# STATED EXERCISE
Rewrite the listing below with every "dropdown" changed to "drop-down menu" and nothing else altered.

========

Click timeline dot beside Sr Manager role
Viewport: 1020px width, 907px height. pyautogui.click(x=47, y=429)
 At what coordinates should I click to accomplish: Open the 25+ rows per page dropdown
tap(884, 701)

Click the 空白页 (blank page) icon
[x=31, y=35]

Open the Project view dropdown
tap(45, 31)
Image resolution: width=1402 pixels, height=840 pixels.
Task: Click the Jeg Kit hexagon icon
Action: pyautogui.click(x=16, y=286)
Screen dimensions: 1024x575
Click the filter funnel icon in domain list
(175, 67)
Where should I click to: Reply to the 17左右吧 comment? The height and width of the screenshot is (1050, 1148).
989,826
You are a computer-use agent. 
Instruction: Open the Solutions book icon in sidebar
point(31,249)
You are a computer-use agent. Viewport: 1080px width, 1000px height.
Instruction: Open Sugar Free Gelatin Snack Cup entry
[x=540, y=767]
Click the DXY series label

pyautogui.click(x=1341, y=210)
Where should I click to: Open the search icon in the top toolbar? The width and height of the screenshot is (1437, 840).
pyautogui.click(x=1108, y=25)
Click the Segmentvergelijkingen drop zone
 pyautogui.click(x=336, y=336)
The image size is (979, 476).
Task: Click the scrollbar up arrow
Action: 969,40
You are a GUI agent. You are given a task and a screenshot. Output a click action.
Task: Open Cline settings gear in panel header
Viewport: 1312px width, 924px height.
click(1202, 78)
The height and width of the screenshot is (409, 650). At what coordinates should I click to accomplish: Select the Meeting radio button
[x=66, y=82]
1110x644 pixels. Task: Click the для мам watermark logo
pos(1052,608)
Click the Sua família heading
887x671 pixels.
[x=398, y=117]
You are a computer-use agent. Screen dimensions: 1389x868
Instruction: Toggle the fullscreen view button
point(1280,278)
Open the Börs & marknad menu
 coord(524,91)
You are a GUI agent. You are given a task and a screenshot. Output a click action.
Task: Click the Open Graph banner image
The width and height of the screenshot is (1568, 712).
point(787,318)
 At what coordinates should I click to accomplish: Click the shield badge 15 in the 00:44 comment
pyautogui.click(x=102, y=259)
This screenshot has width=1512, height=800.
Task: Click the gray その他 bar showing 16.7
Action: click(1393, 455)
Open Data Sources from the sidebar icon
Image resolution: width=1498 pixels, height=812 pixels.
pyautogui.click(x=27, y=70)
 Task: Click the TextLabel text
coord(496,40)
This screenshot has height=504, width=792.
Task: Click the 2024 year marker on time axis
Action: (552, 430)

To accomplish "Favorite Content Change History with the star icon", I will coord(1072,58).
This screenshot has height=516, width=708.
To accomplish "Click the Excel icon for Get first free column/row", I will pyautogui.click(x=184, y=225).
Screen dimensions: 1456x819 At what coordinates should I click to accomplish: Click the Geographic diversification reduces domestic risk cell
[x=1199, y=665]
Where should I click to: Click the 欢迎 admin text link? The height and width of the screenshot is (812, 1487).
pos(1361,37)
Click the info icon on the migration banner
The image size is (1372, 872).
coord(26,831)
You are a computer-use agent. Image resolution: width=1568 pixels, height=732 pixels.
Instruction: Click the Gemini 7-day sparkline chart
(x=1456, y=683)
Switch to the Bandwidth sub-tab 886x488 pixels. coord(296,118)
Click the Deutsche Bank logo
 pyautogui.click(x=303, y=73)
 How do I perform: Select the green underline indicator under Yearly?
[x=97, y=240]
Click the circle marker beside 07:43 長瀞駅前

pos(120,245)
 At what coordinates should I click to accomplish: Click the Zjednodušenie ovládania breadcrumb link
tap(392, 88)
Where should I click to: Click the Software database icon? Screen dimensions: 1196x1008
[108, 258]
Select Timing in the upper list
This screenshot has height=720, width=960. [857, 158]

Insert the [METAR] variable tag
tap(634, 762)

========

# EXERCISE SOLUTION
Click timeline dot beside Sr Manager role
Viewport: 1020px width, 907px height. pyautogui.click(x=47, y=429)
 At what coordinates should I click to accomplish: Open the 25+ rows per page drop-down menu
tap(884, 701)

Click the 空白页 (blank page) icon
[x=31, y=35]

Open the Project view drop-down menu
tap(45, 31)
Image resolution: width=1402 pixels, height=840 pixels.
Task: Click the Jeg Kit hexagon icon
Action: pyautogui.click(x=16, y=286)
Screen dimensions: 1024x575
Click the filter funnel icon in domain list
(175, 67)
Where should I click to: Reply to the 17左右吧 comment? The height and width of the screenshot is (1050, 1148).
989,826
You are a computer-use agent. 
Instruction: Open the Solutions book icon in sidebar
point(31,249)
You are a computer-use agent. Viewport: 1080px width, 1000px height.
Instruction: Open Sugar Free Gelatin Snack Cup entry
[x=540, y=767]
Click the DXY series label

pyautogui.click(x=1341, y=210)
Where should I click to: Open the search icon in the top toolbar? The width and height of the screenshot is (1437, 840).
pyautogui.click(x=1108, y=25)
Click the Segmentvergelijkingen drop zone
 pyautogui.click(x=336, y=336)
The image size is (979, 476).
Task: Click the scrollbar up arrow
Action: 969,40
You are a GUI agent. You are given a task and a screenshot. Output a click action.
Task: Open Cline settings gear in panel header
Viewport: 1312px width, 924px height.
click(1202, 78)
The height and width of the screenshot is (409, 650). At what coordinates should I click to accomplish: Select the Meeting radio button
[x=66, y=82]
1110x644 pixels. Task: Click the для мам watermark logo
pos(1052,608)
Click the Sua família heading
887x671 pixels.
[x=398, y=117]
You are a computer-use agent. Screen dimensions: 1389x868
Instruction: Toggle the fullscreen view button
point(1280,278)
Open the Börs & marknad menu
 coord(524,91)
You are a GUI agent. You are given a task and a screenshot. Output a click action.
Task: Click the Open Graph banner image
The width and height of the screenshot is (1568, 712).
point(787,318)
 At what coordinates should I click to accomplish: Click the shield badge 15 in the 00:44 comment
pyautogui.click(x=102, y=259)
This screenshot has width=1512, height=800.
Task: Click the gray その他 bar showing 16.7
Action: click(1393, 455)
Open Data Sources from the sidebar icon
Image resolution: width=1498 pixels, height=812 pixels.
pyautogui.click(x=27, y=70)
 Task: Click the TextLabel text
coord(496,40)
This screenshot has height=504, width=792.
Task: Click the 2024 year marker on time axis
Action: (552, 430)

To accomplish "Favorite Content Change History with the star icon", I will coord(1072,58).
This screenshot has height=516, width=708.
To accomplish "Click the Excel icon for Get first free column/row", I will pyautogui.click(x=184, y=225).
Screen dimensions: 1456x819 At what coordinates should I click to accomplish: Click the Geographic diversification reduces domestic risk cell
[x=1199, y=665]
Where should I click to: Click the 欢迎 admin text link? The height and width of the screenshot is (812, 1487).
pos(1361,37)
Click the info icon on the migration banner
The image size is (1372, 872).
coord(26,831)
You are a computer-use agent. Image resolution: width=1568 pixels, height=732 pixels.
Instruction: Click the Gemini 7-day sparkline chart
(x=1456, y=683)
Switch to the Bandwidth sub-tab 886x488 pixels. coord(296,118)
Click the Deutsche Bank logo
 pyautogui.click(x=303, y=73)
 How do I perform: Select the green underline indicator under Yearly?
[x=97, y=240]
Click the circle marker beside 07:43 長瀞駅前

pos(120,245)
 At what coordinates should I click to accomplish: Click the Zjednodušenie ovládania breadcrumb link
tap(392, 88)
Where should I click to: Click the Software database icon? Screen dimensions: 1196x1008
[108, 258]
Select Timing in the upper list
This screenshot has height=720, width=960. [857, 158]

Insert the [METAR] variable tag
tap(634, 762)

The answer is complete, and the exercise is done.